[EXERCISE MATERIALS]
┄┄┄┄┄┄┄┄┄┄

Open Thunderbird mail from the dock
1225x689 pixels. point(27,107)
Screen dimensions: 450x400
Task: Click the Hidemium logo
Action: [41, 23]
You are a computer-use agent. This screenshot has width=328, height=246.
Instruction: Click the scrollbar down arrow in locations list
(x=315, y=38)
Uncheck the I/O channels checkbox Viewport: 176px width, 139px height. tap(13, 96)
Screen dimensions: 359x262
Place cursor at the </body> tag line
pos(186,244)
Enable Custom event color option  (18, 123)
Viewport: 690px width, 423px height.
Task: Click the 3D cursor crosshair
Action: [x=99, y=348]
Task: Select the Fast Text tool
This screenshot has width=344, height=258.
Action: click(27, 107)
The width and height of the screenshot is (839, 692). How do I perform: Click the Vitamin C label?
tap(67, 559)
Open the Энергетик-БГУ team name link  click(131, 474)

┄┄┄┄┄┄┄┄┄┄

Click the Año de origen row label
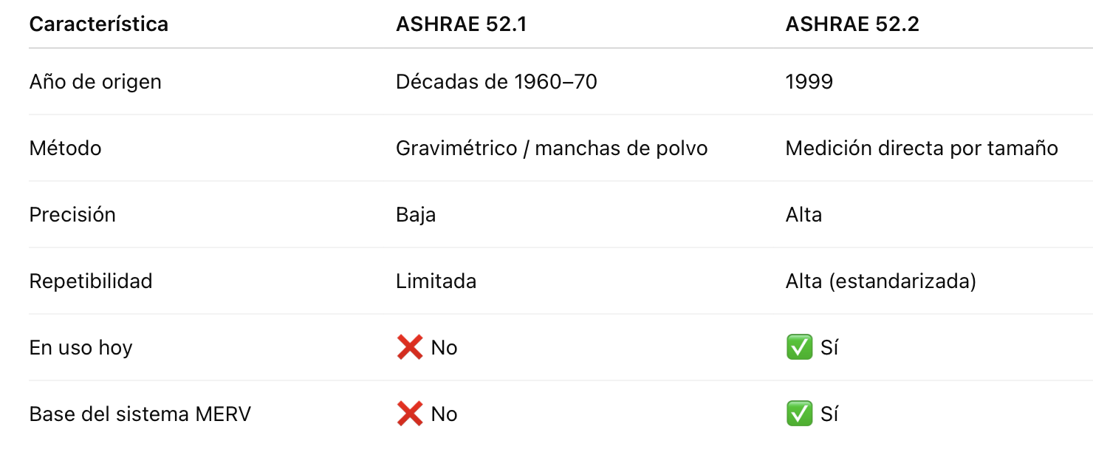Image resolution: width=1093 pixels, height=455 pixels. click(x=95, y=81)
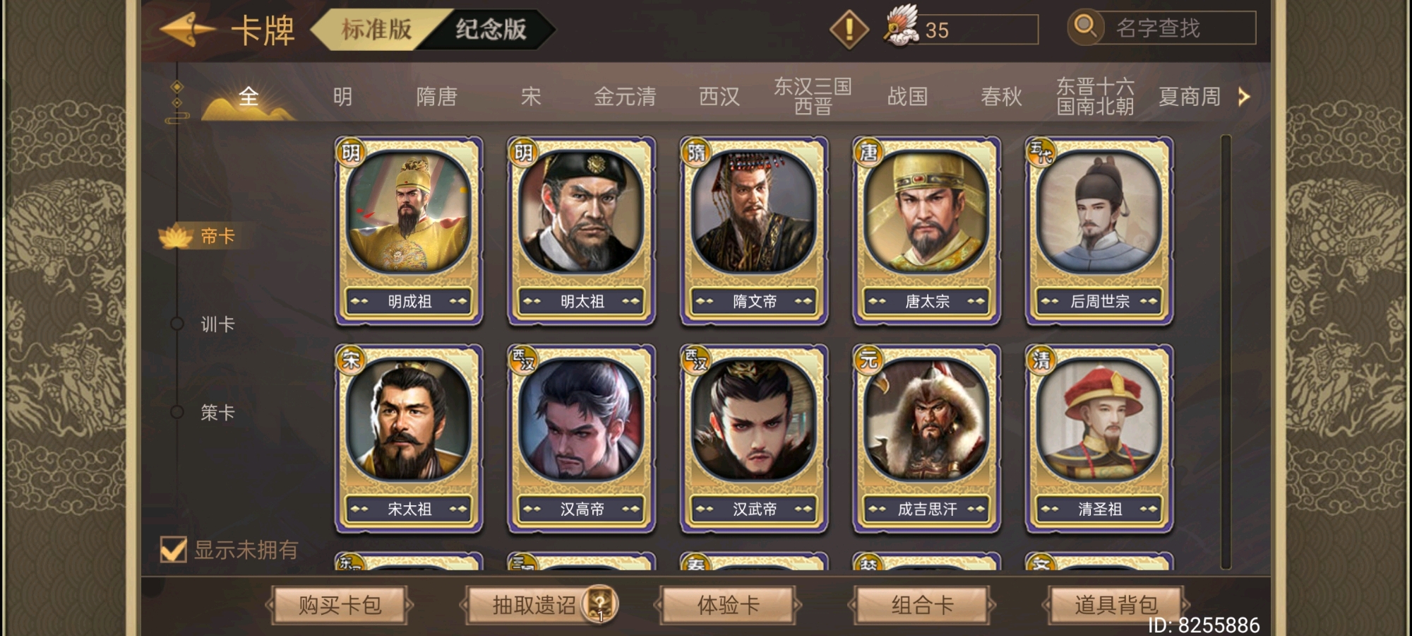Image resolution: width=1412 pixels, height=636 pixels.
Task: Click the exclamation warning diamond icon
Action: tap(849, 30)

┄┄┄┄┄┄┄┄┄┄

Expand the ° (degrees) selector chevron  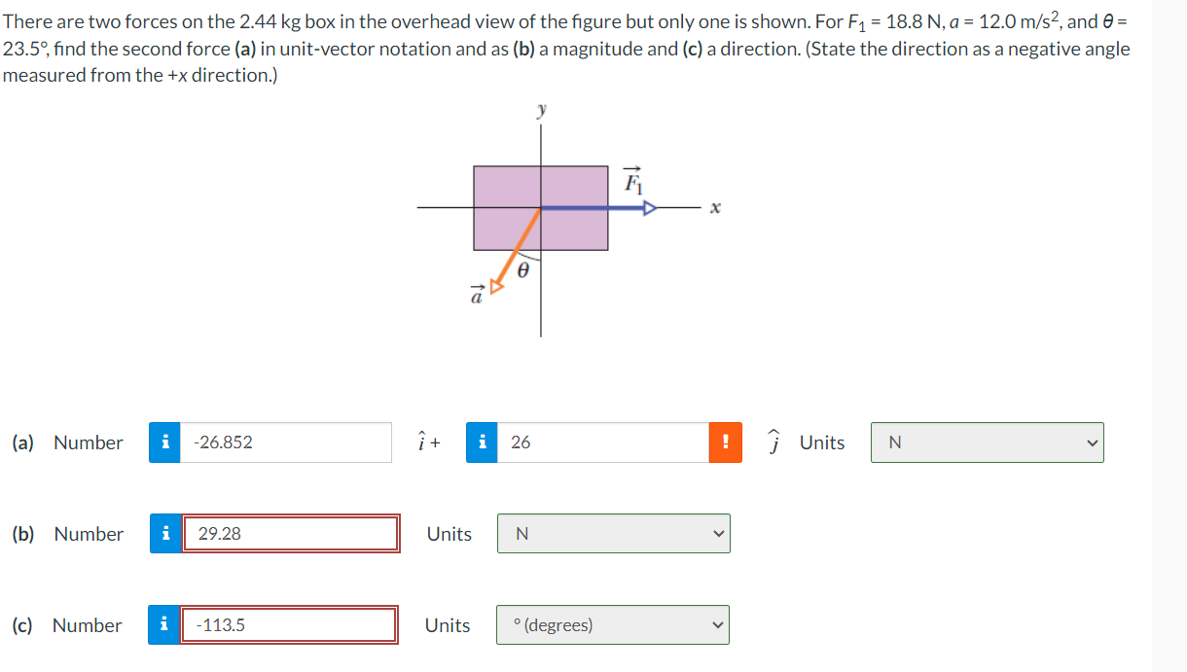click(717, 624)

┄┄┄┄┄┄┄┄┄┄

[ACTION ITEM] Using the entries above, repeat only the lines from the one containing "This screenshot has width=344, height=258." through the one containing "Open the Энергетик-БГУ", end lines included.

[RESULT OF THE EXERCISE]
This screenshot has width=344, height=258.
Action: click(27, 107)
The width and height of the screenshot is (839, 692). How do I perform: Click the Vitamin C label?
tap(67, 559)
Open the Энергетик-БГУ team name link  click(131, 474)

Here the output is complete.